A decisão de seguir com a instrução do processo ocorreu após Moraes afastar a possibilidade de uma absolvição sumária. O despacho indica que, apesar de Eduardo Bolsonaro ter sido citado por edital, não houve apresentação de defesa prévia, levando à necessidade de ativação da DPU para assegurar assistência jurídica.
Em novembro do ano passado, a Primeira Turma do STF aceitou a denúncia apresentada pela PGR. O procurador-geral Paulo Gonet argumentou que Eduardo e o jornalista Paulo Figueiredo tentaram interferir em processos judiciais para beneficiar o ex-presidente Jair Bolsonaro. Um vídeo da Conservative Political Action Conference, onde Eduardo afirma que estava gravando para mostrar ao pai, foi anexado aos autos.

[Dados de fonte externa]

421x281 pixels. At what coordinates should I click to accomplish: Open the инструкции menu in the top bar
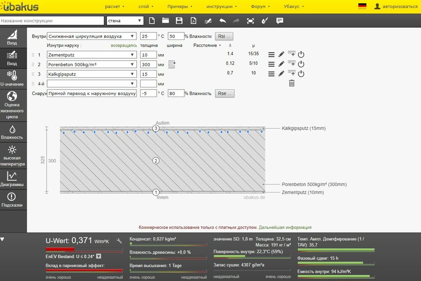[x=221, y=7]

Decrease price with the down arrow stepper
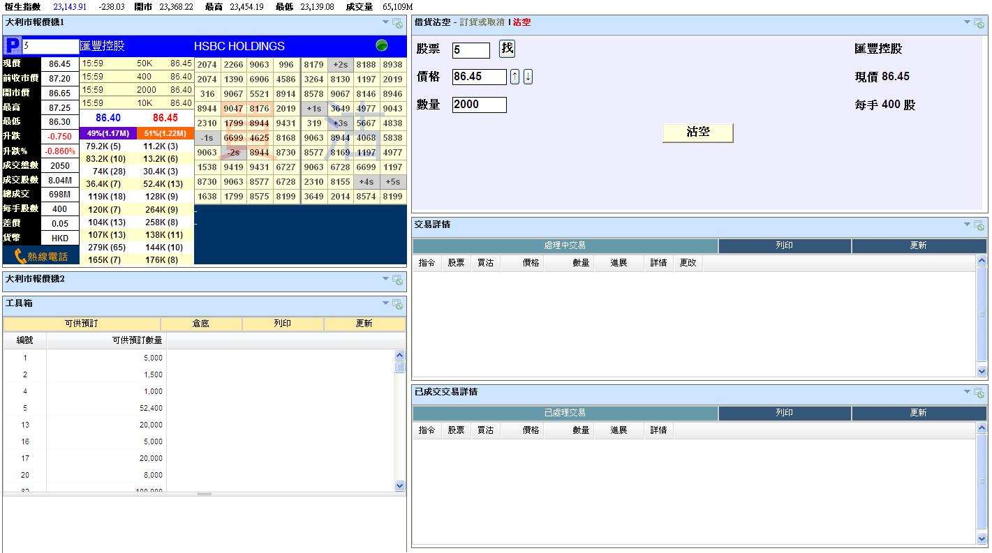528,77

Caso Jair Bolsonaro tenha tido acesso ao material, isso poderia caracterizar descumprimento de medida cautelar, o que poderia resultar em sua volta ao Complexo da Papuda. A defesa do ex-presidente, no entanto, alegou que não há evidências de comunicação entre pai e filho. Após quatro pedidos negados, Jair Bolsonaro foi transferido para prisão domiciliar temporária por questões de saúde, decisão que foi tomada por Alexandre de Moraes devido ao agravamento do estado clínico do ex-presidente.